Other comments on this day's readings can be found here.
Reading 1 - Deu 23:12
"Designate a place outside the camp where you can go to
relieve yourself" (Deu 23:12).
"One has but to read the Bible carefully and thoughtfully to
conclude that the wisdom expressed therein regarding health, hygiene and
sanitation form the groundwork of today's public health rules. As one closes the
book he must realise that these biblical rules on health and hygiene were far in
advance of, and superior to, any which then existed in the world. Many of these
hygienic precepts have been little improved upon to this day, and are as worth
following now as when they were first promulgated" (Wain, "History of Preventive
Medicine", 1970).
"Moses has been characterised as the greatest sanitary
engineer that the world has ever seen. His doctrines laid down in that fine
treatise on hygiene, the book of Leviticus, could be summed up by the objects of
sanitation today -- pure food, pure water, pure air, pure bodies, and pure
dwellings" (RH Major, "A History of Medicine", 1954).
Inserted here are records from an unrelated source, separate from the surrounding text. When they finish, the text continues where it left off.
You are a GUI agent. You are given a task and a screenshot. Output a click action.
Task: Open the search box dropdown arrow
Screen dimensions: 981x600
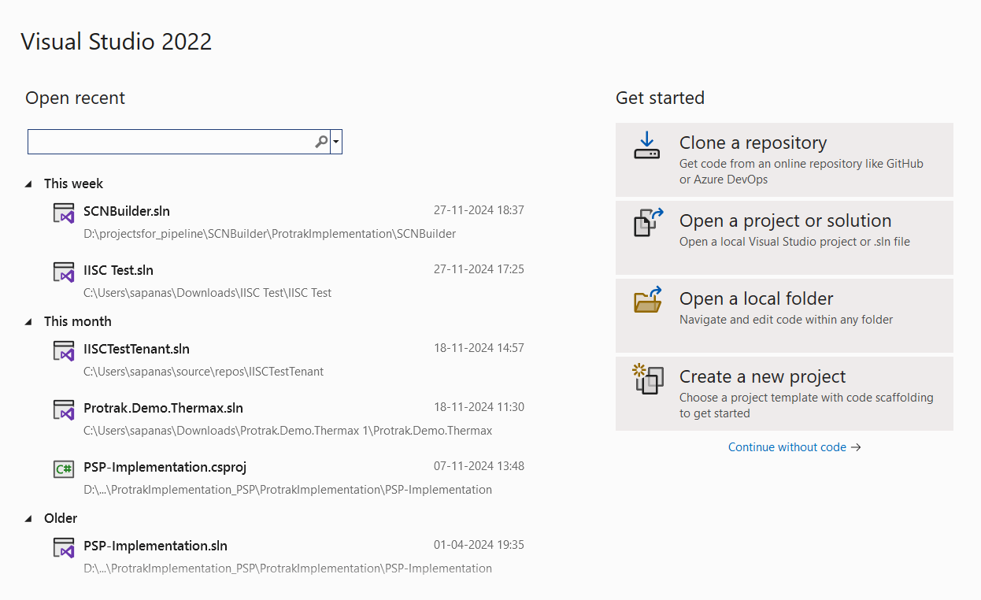336,142
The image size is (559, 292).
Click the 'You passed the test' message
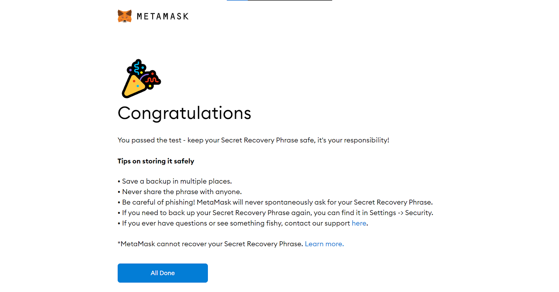point(253,140)
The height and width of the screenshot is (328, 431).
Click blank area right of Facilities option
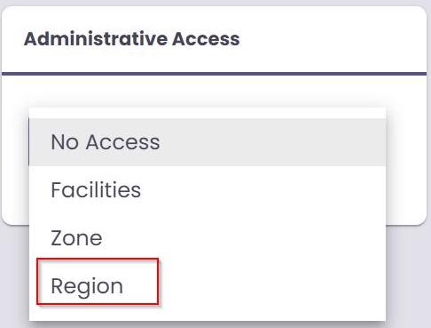(263, 190)
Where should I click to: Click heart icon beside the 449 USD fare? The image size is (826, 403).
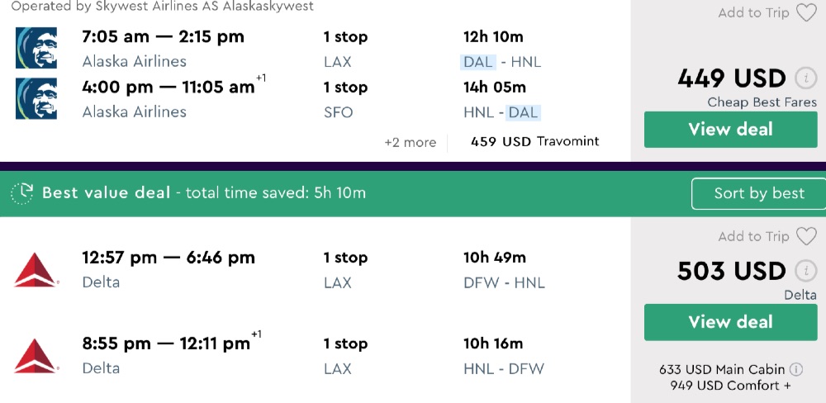pyautogui.click(x=805, y=13)
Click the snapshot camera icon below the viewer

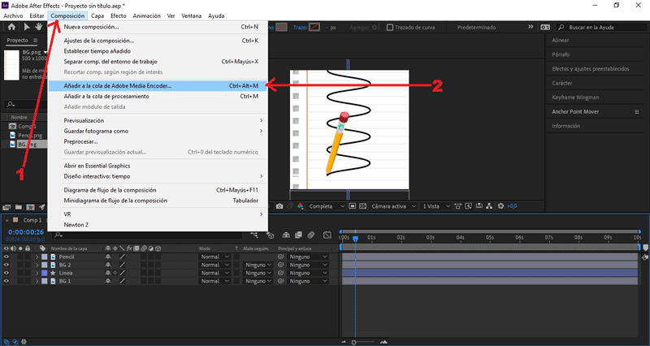click(x=280, y=206)
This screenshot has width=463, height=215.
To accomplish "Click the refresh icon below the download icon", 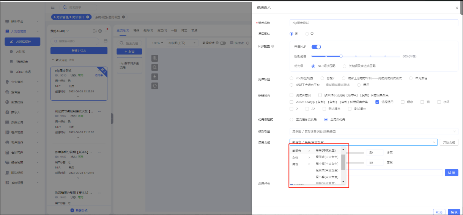I will coord(155,86).
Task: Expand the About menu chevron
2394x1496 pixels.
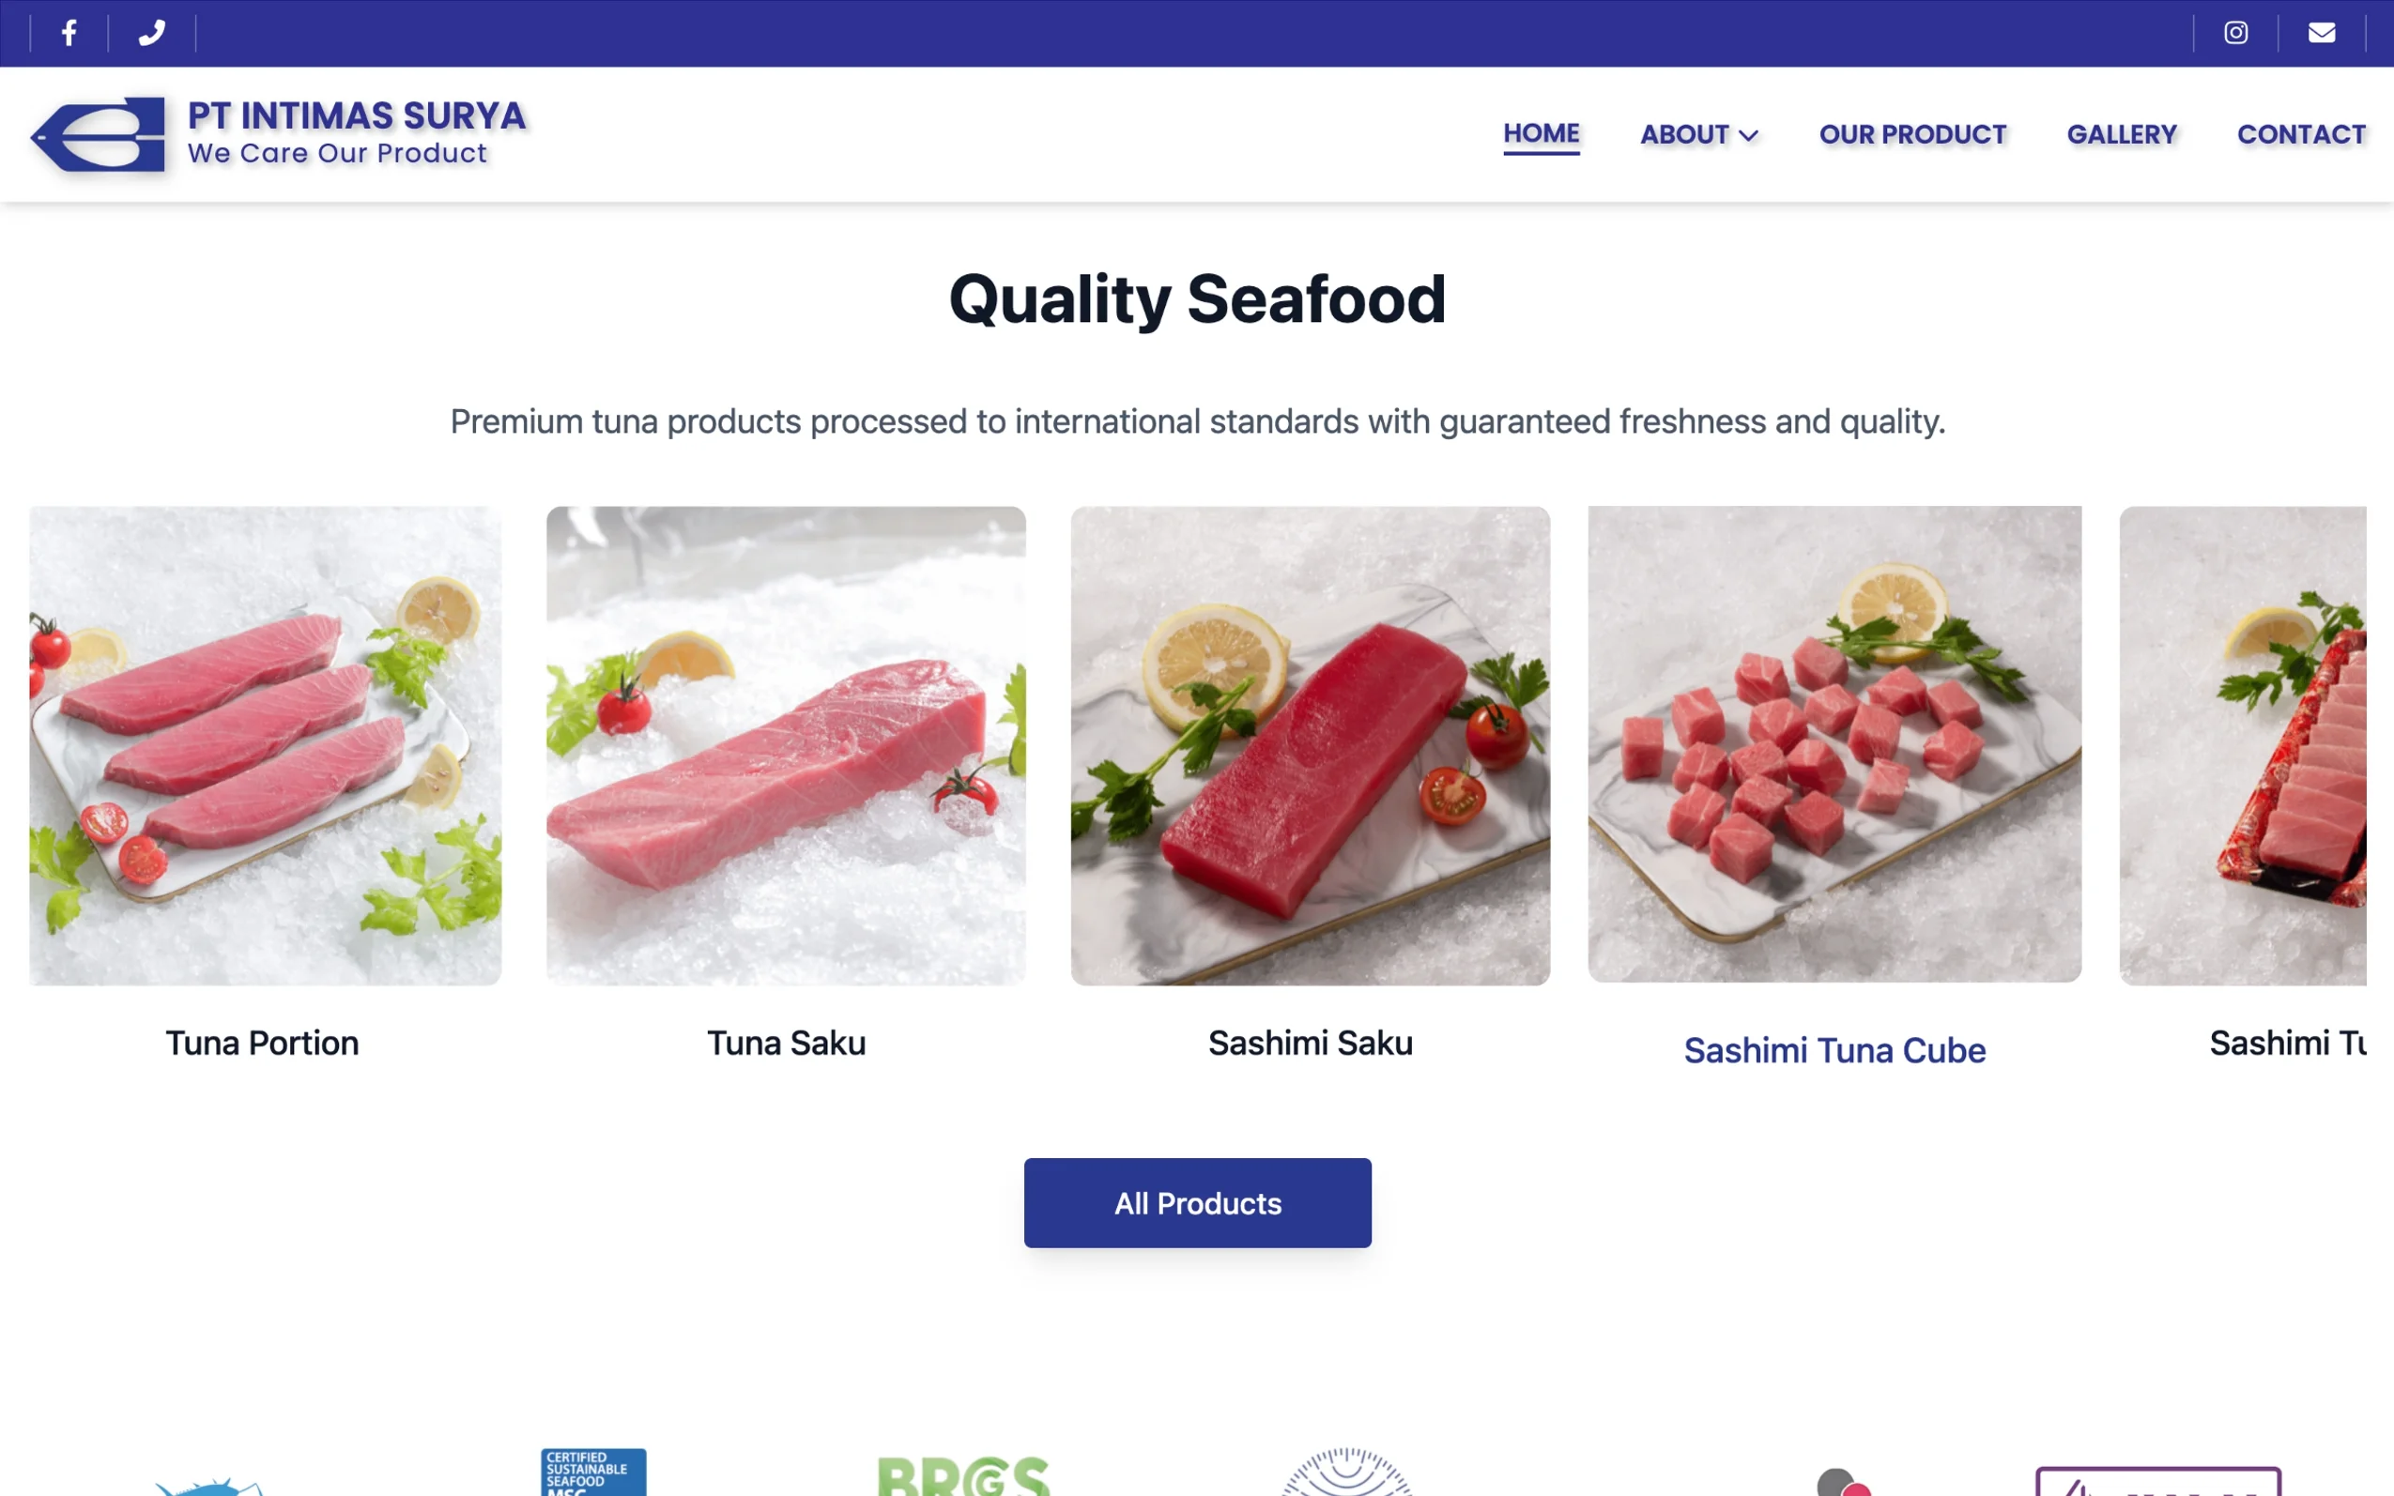Action: click(x=1749, y=136)
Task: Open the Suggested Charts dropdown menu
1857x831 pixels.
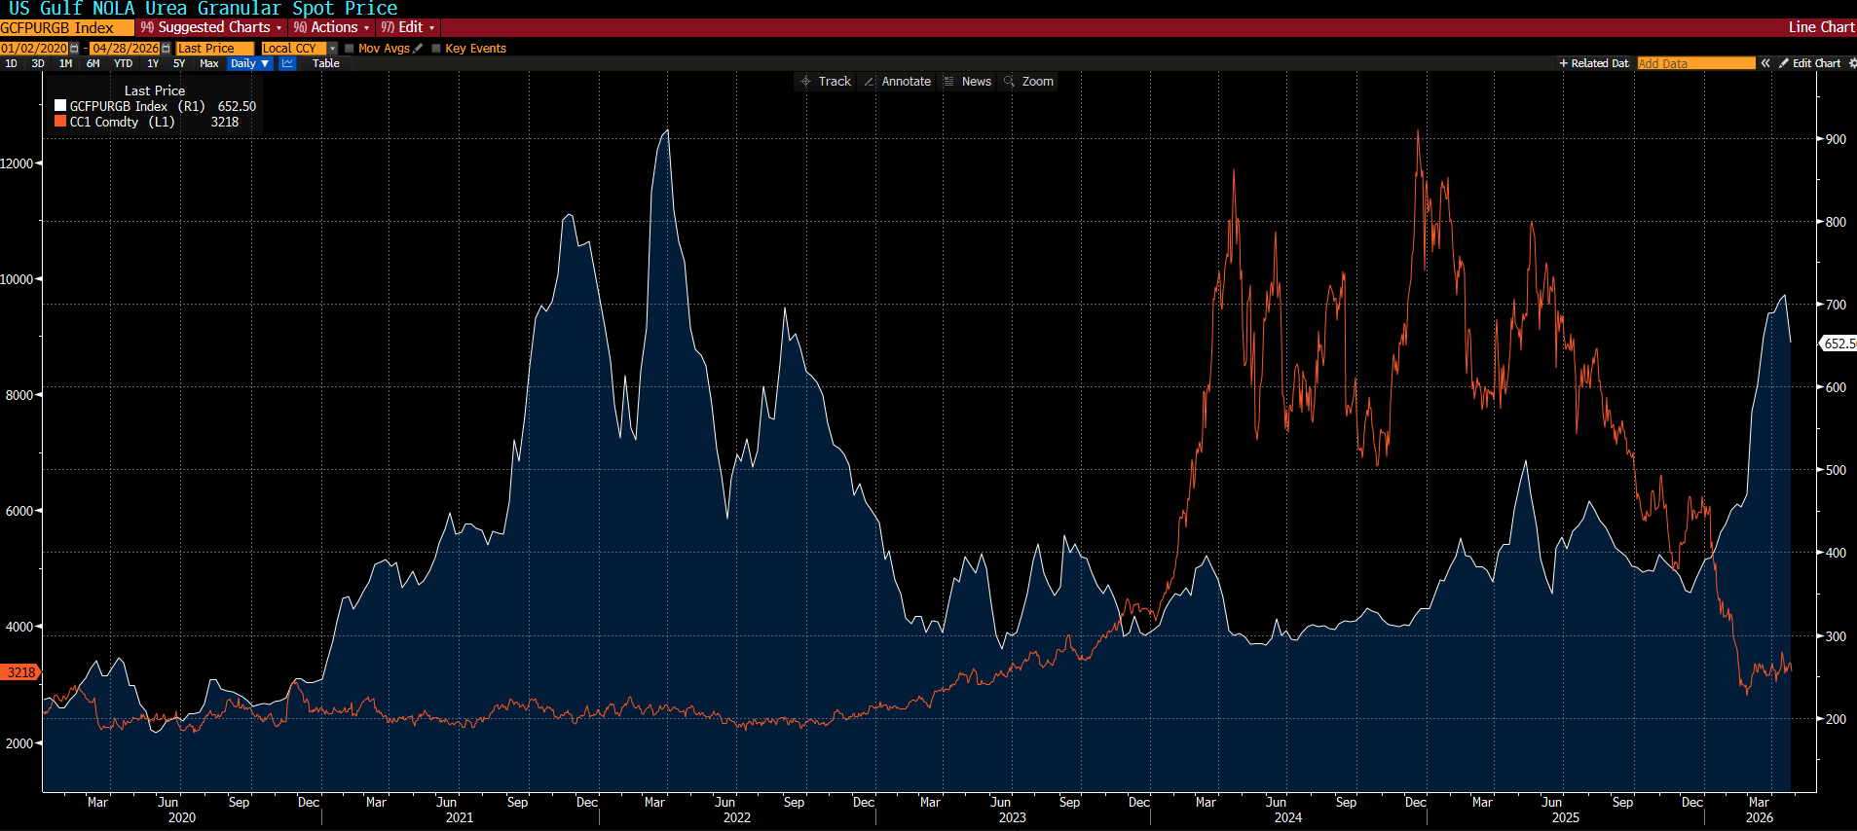Action: [x=211, y=27]
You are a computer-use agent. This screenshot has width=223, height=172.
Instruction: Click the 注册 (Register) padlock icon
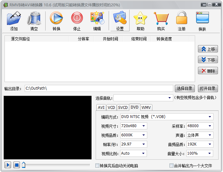coord(182,18)
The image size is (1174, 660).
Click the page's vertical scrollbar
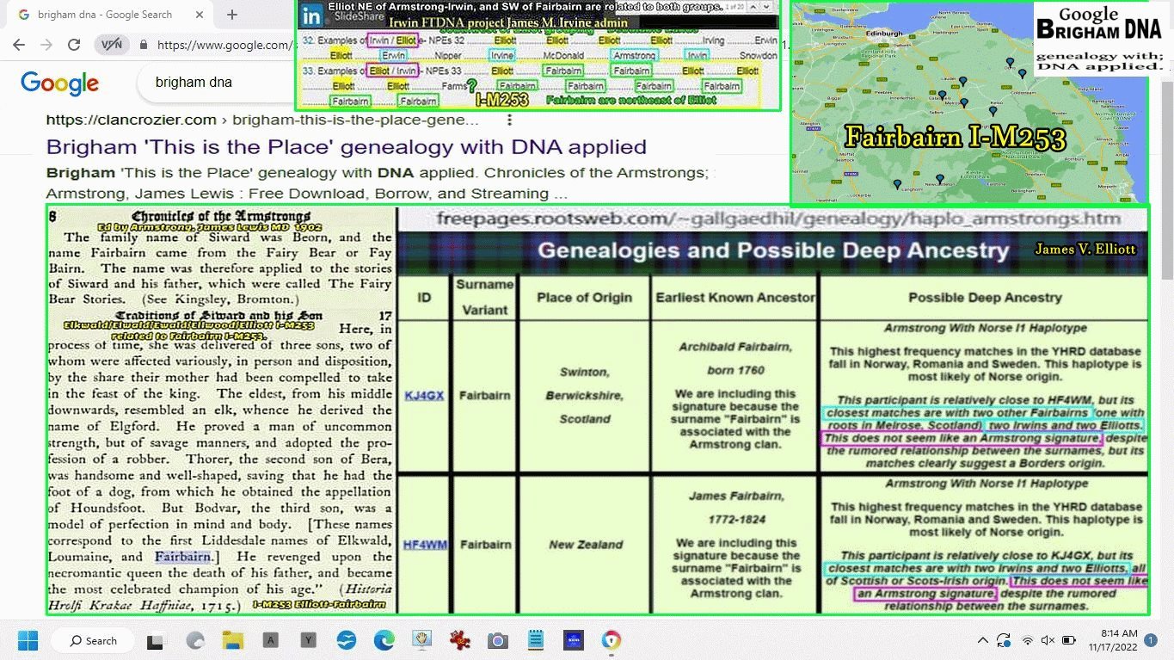pos(1166,258)
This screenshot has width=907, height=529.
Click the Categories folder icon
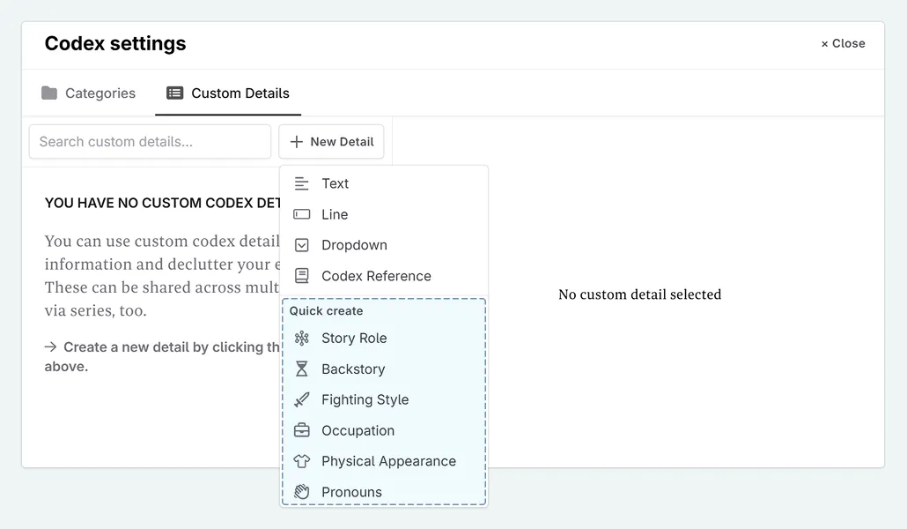49,93
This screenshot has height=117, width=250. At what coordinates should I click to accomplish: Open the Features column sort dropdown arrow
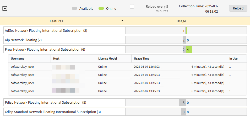(x=122, y=21)
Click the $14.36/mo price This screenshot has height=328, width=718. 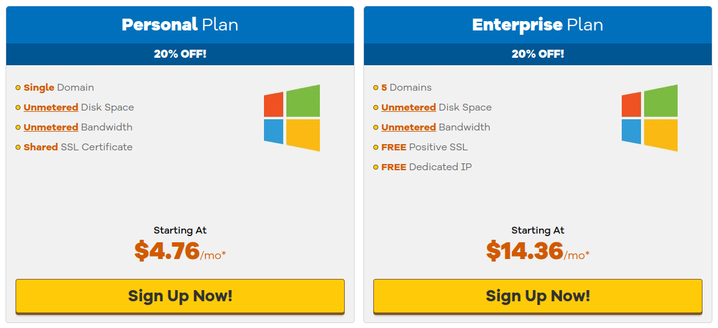[x=538, y=251]
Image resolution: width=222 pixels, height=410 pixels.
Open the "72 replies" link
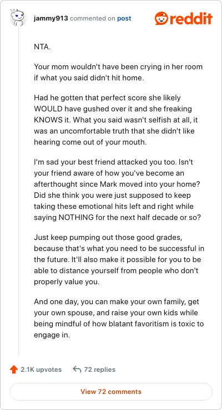[99, 370]
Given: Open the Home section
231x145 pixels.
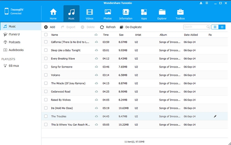Looking at the screenshot, I should point(53,14).

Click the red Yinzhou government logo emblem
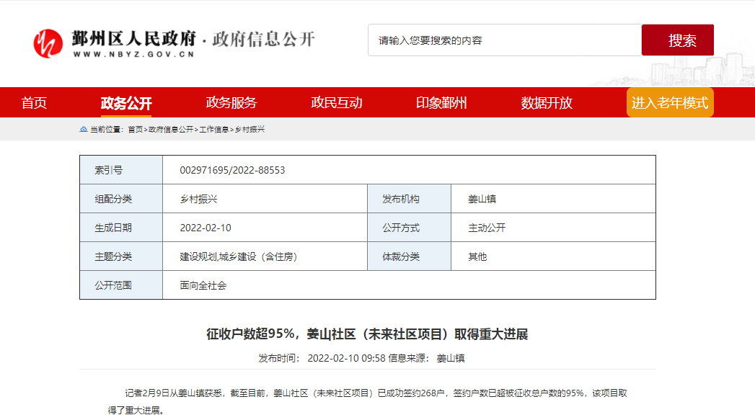click(48, 43)
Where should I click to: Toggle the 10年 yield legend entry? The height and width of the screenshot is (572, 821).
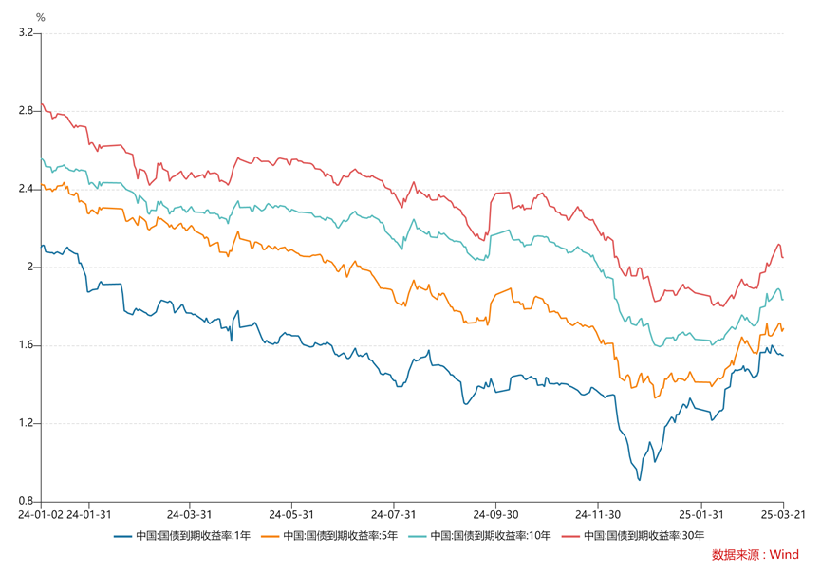point(479,535)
"Recently medical historians have become sceptical about these
sorts of conclusions made by an earlier more God-fearing generation. It has been
pointed out that the reasons given for keeping the 'sanitary' rules are
explicitly to do with religion and not health. This is indeed the case, but it
makes the insights all the more remarkable. How was it possible that an overtly
religious code could, as it were in passing, capture such fundamental insights,
essential for the health of a huge and mobile 'refugee' camp?" (Stephen Palmer,
"Testimony" 71:202).
Reading 2 - Song 3:2
"I will get up now and go about the city, through its streets
and squares; I will search for the one my heart loves. So I looked for him but
did not find him" (Song 3:2).
Jesus is not to be found among the multitudes of the world,
but in the secluded recesses -- in the lonely wilderness realms -- of the
prophets and apostles. He is to be found in the pages of Scripture, not very
much traversed by modern men; there, hidden from public view, in Old and New
Testaments, in Law and history and prophecy and gospel and letters all, he
shines forth in his perfection. Don't follow the crowd to find Jesus -- he is
not in the "broad way" (Mat 7:13); rather, look for him in the byways and the
corners of this world -- there you will find him... for now.
Reading 3 - Acts 17:31
"For he has set a day when he will judge the world with
justice by the man he has appointed. He has given proof of this to all men by
raising him from the dead" (Acts 17:31).
"O Lord God in heaven above, merciful and gracious Father,
what can we render to Thee for Thy goodness? Thou hast appointed a day in which
Thou wilt judge the world in righteousness by Jesus Christ! Blessed be Thy holy
name. We shall all be judged before his tribunal and not man's. Then the hidden
things of men shall be brought to light, and their secret thoughts shall be
unveiled, to their justification or reproof! Thou God seest us all, for all
hearts are open before Thee! If Thou beholdest any thing in me displeasing in
Thy sight, let me fall into Thy hands, and not into the hands of those who
thirst for my destruction! Grant me patience to endure their unrighteousness,
and by fidelity and perseverance to overcome the iniquity of their doings; and
may the word of the truth concerning the hope of the glorious gospel of Jesus be
established in these countries; and may those who now oppose it, in ignorance
and unbelief, find mercy of Thee, repenting of their waywardness, and purifying
their hearts by faith, that they may be accepted when the Lord comes! 'Forgive
them, for they know not what they do'; and may we all at length find an abundant
entrance into the kingdom of the future age, to the glory of the great
Immanuel's name! Amen! Amen!" (Prayer of John Thomas, quoted in "Protestors", pp
175,176).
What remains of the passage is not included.